== TASK ITEM ==
An exact transcription of every entry is required. Images are not part of it.

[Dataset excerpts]
= = = = =

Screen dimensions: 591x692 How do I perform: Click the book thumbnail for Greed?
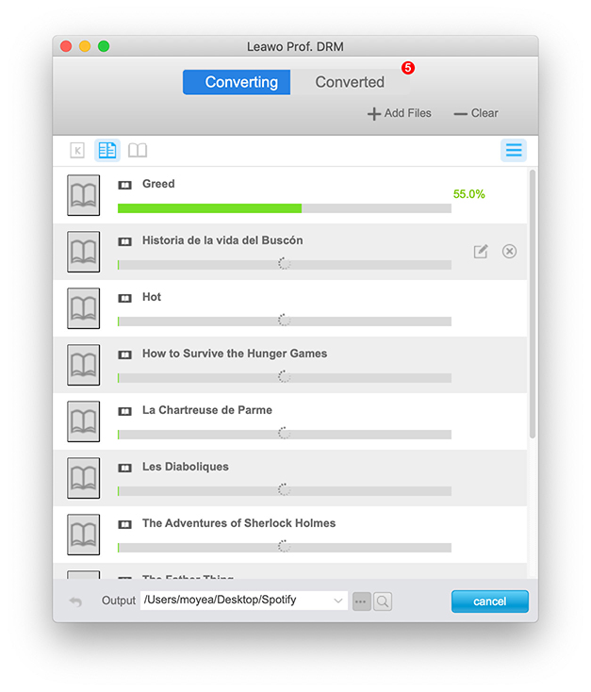click(84, 195)
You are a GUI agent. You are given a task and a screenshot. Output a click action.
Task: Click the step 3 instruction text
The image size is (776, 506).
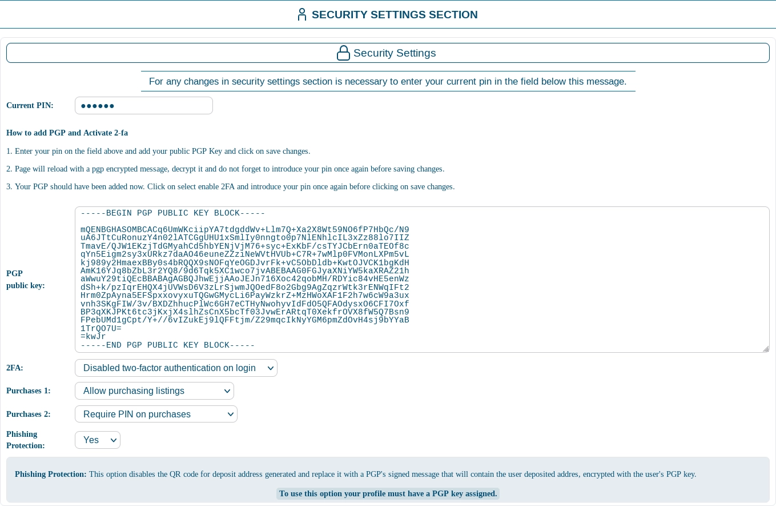point(230,186)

= = = = =

== RESPONSE BELOW ==
Screen dimensions: 591x692 How do I perform: Click the book thumbnail for Greed?
click(84, 195)
You are a GUI agent. You are given a task and a screenshot. Output a click action.
Task: Click the step 3 instruction text
The image size is (776, 506).
point(230,186)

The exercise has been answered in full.